# Collected data
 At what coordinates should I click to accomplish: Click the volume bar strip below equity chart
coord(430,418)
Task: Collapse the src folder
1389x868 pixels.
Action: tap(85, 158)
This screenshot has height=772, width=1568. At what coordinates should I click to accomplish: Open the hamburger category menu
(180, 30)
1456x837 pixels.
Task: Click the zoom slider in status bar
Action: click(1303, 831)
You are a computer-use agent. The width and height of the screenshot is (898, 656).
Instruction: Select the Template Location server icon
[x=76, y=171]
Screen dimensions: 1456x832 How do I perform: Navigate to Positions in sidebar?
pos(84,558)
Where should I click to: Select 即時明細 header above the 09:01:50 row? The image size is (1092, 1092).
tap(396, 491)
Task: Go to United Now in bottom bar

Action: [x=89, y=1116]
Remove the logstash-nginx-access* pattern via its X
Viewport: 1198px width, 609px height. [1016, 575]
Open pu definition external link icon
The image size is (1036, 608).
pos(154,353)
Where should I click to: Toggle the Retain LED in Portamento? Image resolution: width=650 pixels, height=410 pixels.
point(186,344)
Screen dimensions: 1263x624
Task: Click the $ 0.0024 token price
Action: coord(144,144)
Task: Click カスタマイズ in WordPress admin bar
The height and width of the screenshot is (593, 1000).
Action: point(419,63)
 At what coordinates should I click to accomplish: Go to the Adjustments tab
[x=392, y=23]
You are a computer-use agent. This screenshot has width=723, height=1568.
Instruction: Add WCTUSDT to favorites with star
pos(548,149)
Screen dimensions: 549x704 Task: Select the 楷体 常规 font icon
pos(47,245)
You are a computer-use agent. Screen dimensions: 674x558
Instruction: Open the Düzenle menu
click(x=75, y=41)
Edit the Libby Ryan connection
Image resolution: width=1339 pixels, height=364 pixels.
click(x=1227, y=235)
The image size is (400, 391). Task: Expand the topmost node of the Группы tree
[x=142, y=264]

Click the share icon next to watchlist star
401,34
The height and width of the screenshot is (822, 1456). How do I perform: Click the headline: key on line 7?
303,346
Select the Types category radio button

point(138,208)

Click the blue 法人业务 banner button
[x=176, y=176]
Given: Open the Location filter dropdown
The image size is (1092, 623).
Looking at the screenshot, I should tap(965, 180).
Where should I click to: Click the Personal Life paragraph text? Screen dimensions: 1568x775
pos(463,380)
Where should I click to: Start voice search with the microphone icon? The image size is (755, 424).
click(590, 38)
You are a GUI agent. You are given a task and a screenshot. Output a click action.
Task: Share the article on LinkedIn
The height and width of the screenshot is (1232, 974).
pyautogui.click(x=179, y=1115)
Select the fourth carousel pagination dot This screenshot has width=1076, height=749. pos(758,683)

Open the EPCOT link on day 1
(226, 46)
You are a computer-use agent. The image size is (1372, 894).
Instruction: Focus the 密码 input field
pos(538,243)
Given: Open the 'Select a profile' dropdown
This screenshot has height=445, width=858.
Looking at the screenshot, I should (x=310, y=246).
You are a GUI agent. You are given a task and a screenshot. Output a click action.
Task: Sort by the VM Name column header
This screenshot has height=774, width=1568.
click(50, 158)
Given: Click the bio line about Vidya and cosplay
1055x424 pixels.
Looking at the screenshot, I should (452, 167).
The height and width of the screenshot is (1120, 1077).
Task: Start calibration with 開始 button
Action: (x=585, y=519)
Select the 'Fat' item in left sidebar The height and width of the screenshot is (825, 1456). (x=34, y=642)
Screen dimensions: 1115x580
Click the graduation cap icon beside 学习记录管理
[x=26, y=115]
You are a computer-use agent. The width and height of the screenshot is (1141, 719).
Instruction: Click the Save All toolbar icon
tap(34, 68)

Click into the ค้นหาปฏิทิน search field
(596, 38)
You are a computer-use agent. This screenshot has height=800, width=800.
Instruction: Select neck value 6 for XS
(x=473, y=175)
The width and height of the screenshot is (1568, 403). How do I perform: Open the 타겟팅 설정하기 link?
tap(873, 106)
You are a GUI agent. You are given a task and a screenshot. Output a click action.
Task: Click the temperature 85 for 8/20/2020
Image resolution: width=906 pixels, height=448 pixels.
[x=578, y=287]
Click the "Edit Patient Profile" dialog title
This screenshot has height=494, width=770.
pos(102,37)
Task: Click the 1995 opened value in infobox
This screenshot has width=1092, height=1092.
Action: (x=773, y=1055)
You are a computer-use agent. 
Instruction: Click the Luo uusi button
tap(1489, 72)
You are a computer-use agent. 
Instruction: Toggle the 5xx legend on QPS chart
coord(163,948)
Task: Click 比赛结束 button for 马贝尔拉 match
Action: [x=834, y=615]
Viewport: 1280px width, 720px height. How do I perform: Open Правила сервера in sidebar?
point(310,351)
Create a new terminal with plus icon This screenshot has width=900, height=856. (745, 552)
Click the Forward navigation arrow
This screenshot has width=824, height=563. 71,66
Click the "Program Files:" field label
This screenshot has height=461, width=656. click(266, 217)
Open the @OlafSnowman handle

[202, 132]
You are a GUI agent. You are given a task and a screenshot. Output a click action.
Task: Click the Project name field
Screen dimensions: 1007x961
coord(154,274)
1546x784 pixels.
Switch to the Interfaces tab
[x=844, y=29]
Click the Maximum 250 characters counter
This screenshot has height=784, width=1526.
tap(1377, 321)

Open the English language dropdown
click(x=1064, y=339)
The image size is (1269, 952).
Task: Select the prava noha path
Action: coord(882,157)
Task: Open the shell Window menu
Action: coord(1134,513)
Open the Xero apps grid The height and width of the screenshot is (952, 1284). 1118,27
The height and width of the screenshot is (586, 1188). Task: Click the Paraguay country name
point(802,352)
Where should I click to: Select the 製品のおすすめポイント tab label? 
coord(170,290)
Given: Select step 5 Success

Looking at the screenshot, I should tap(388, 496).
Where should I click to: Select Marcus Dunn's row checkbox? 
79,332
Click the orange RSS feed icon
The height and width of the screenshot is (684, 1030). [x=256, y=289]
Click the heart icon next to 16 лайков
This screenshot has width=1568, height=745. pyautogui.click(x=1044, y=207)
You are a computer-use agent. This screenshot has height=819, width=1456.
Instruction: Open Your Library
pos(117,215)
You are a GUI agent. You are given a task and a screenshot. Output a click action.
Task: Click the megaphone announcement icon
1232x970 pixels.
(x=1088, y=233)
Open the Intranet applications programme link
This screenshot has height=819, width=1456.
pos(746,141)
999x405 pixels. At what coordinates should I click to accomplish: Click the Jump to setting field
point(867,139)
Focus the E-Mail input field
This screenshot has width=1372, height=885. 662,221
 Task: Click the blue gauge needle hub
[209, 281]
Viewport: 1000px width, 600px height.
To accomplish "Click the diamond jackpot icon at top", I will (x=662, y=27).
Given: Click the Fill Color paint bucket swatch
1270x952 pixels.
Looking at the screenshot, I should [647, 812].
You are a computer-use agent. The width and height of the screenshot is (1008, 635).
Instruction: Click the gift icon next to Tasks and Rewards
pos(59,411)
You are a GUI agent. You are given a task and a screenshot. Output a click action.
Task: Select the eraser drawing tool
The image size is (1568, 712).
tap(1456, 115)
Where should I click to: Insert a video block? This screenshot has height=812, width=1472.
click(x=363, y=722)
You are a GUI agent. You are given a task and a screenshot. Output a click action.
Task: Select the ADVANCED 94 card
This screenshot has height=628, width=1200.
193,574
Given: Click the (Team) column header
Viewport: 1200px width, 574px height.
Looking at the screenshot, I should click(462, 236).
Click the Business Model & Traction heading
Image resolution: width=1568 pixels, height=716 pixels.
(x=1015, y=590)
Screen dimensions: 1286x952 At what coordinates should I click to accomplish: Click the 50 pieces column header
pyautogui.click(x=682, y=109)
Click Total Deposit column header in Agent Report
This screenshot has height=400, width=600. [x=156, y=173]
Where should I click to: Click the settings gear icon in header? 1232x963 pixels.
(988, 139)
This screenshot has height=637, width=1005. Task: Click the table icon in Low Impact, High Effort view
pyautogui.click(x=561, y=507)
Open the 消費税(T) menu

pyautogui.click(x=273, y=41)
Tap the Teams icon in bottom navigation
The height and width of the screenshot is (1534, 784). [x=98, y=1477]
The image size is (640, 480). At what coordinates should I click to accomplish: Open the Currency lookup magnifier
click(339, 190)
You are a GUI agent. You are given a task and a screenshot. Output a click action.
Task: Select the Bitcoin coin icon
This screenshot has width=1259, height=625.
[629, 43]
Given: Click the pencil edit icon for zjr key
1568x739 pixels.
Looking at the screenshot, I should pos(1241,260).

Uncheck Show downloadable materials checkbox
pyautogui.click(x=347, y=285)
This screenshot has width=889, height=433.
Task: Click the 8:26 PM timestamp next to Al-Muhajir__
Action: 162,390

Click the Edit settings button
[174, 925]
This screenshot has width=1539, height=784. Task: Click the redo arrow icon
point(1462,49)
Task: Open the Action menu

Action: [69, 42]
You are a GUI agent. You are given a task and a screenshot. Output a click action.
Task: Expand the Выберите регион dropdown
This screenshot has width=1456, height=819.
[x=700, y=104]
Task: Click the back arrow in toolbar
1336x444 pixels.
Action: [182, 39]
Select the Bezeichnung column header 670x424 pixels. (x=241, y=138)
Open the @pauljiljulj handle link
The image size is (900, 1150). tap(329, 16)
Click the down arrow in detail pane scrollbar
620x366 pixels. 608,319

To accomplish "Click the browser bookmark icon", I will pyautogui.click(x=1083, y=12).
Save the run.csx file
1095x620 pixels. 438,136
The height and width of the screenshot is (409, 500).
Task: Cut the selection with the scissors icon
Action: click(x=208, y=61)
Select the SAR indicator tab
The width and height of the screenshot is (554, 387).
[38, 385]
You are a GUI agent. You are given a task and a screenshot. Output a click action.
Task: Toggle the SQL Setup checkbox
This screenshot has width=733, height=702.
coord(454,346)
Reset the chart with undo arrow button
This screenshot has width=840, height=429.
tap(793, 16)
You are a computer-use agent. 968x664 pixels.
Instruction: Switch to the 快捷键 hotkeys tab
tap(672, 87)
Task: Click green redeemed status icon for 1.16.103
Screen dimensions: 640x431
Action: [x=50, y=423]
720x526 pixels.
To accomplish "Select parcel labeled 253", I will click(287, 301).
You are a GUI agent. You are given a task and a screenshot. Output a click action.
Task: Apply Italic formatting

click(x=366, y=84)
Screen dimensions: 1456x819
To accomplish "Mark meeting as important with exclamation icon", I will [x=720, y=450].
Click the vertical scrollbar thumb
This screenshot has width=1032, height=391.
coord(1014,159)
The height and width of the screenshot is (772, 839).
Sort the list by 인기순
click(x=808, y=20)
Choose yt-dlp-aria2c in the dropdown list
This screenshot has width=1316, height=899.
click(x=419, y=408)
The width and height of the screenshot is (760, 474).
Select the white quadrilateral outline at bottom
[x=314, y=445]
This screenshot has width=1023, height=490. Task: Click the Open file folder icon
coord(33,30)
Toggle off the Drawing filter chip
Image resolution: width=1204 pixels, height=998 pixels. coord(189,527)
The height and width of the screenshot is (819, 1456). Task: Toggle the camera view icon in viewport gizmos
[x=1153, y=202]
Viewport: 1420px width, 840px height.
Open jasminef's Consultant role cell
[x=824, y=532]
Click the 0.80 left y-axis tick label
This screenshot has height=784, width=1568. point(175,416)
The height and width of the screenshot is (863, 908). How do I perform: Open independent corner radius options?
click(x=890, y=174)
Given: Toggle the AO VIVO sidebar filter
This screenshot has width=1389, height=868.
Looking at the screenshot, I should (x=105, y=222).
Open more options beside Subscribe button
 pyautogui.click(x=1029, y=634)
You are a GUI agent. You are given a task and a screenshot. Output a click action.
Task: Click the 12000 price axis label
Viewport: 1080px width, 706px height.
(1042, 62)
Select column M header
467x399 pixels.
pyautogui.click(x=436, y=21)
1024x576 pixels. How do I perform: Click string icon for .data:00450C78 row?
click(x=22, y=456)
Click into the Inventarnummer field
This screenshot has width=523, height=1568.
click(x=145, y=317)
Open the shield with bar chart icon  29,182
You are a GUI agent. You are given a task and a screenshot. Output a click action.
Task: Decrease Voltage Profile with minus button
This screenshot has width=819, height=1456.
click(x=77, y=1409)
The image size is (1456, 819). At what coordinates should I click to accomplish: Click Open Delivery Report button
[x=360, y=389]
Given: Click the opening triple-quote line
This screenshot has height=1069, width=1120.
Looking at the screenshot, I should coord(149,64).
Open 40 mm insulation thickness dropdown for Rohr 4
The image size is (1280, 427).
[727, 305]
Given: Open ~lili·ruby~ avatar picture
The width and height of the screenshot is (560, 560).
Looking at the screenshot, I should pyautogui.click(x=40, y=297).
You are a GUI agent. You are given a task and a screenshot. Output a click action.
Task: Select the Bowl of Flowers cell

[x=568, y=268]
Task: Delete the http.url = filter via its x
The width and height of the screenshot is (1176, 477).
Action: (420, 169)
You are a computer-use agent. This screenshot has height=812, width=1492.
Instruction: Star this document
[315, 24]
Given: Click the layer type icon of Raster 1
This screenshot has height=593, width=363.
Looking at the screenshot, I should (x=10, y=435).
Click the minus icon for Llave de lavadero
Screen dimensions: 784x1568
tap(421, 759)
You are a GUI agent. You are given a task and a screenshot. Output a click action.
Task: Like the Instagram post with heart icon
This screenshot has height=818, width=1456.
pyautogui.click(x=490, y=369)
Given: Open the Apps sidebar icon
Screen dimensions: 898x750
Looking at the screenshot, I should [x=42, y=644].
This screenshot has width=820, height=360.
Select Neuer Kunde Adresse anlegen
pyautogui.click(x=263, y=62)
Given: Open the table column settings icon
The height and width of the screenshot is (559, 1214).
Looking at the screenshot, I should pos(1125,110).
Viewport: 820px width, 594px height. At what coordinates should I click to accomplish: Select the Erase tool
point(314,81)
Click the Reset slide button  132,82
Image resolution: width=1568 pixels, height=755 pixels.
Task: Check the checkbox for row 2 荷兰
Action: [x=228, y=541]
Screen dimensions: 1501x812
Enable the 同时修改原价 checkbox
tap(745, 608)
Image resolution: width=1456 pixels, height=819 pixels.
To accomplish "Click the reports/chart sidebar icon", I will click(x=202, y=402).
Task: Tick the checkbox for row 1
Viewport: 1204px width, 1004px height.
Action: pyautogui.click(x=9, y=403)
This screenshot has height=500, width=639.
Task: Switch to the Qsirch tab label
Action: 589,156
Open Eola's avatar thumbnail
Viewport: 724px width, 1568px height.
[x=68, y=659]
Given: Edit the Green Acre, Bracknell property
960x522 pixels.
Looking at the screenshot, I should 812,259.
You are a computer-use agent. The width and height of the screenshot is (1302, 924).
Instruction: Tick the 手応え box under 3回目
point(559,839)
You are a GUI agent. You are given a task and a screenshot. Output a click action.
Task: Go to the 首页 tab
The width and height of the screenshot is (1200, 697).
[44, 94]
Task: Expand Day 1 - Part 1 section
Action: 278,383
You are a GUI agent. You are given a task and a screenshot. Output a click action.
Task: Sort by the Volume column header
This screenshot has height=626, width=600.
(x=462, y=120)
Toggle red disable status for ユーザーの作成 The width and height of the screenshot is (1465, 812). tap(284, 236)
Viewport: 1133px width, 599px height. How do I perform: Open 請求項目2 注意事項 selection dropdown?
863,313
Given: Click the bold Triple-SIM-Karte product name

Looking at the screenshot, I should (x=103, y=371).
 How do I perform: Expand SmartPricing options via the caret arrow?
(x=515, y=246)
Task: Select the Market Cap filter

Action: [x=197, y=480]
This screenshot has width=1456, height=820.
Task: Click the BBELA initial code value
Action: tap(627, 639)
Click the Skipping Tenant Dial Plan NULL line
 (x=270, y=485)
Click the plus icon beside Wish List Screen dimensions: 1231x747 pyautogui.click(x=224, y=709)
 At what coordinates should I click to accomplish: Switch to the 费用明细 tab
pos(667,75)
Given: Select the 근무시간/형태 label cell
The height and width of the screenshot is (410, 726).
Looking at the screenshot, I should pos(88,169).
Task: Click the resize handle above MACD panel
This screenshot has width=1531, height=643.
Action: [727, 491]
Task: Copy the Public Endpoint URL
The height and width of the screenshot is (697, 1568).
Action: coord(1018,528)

# Description of the task
Extract every line of the material above that contains the string "perform", treating uppercase and lowercase as distinct.

# Worked answer
Screen dimensions: 1456x832 How do I perform: Navigate to Positions in sidebar?
The height and width of the screenshot is (822, 1456). How do I perform: Click the headline: key on line 7?
The width and height of the screenshot is (1568, 403). How do I perform: Open the 타겟팅 설정하기 link?
Viewport: 1280px width, 720px height. How do I perform: Open Правила сервера in sidebar?
The height and width of the screenshot is (863, 908). How do I perform: Open independent corner radius options?
1024x576 pixels. How do I perform: Click string icon for .data:00450C78 row?
Viewport: 1133px width, 599px height. How do I perform: Open 請求項目2 注意事項 selection dropdown?
 How do I perform: Expand SmartPricing options via the caret arrow?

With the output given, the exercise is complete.